How much protection the royals need has seen hot debate lately. Prince Harry was recently denied a request for more security for his family when they're in the United Kingdom. Non-working royals, like Prince Edward, Princess Eugene, and Princess Beatrice, don't have protection except for during official events or Royal events, Daily Mail explains. But it's been proven on more than one occasion that bodyguards for royals are needed. Just look at what happened to Princess Anne in the '70s.

The only daughter of Queen Elizabeth II, Anne has lived a quiet life — for the most part. Where her siblings found places in the spotlight, either because of their birth or because they sought it, Anne has been seen as the most down-to-earth royal. In Season 3 of The Crown, Prince Philip begs Anne for her help with the family's public image by doing an interview with a journalist. But even then, Anne finds an alternative royal — Philip's mother, Princess Alice — to take her place.

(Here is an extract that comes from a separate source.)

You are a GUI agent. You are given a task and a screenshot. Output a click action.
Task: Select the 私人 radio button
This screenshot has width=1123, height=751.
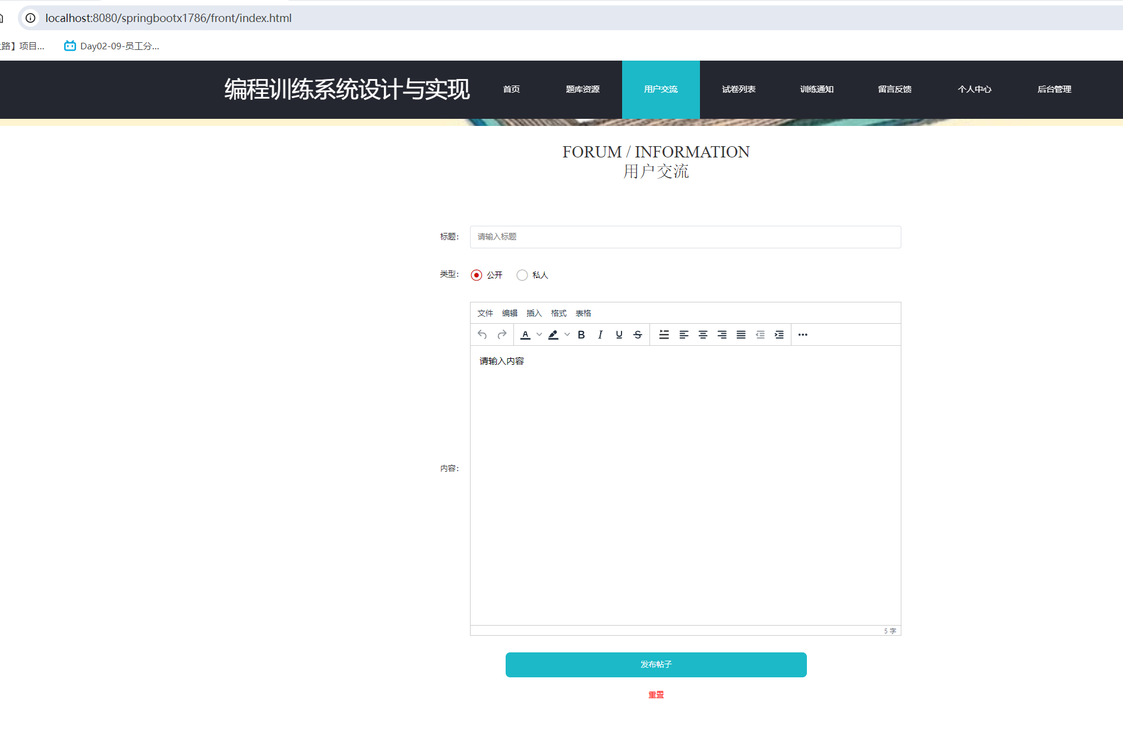[522, 274]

Just because she was down to earth, though, doesn't mean Anne didn't attract attention. She was an Olympic athlete, after all. According to Town and Country, Anne was actually the first British royal to compete in the games. But otherwise, it was Anne's brothers, Prince Charles and Prince Andrew, that have gotten the most attention over the years.

Here's how Princess Anne's bodyguard stopped a kidnapping plot

As under the radar as Princess Anne might fly, it didn't stop Ian Ball from trying to kidnap her. In 1974, Princess Anne was being driven back to Buckingham Palace with her husband at the time, Captain Mark Phillips, when a car blocked theirs, Tatler reports.

It was Ball. He then made attempts to get into the princess' car and to get her out. The plan was to ransom Princess Anne for $2 million. "Not bloody likely," was what Anne is said to have told her would-be kidnapper, according to Tatler.

During the attempt, the princess's security officer, Jim Beaton, was shot before he could fire his own weapon, which jammed. Beaton had put himself in between Ball and the princess, using his arm to block bullets aimed at the royal. Beaton was shot three times. "I had nothing ... There was no back-up vehicle," Beaton explained after the incident. "The training was non-existent; but then again, [we thought] nothing was going to happen. They are highly specialized now, highly trained," according to Tatler.

But that plan was thwarted when Ronnie Russel, a boxer, walking by the scene, punched Ball in the head. Russell and Beaton both received the George Cross, the highest civilian honor for gallantry, for their actions during the kidnapping attempt. Ball is reported by the Daily Mail to have said that he hoped Anne's security improved because of what happened.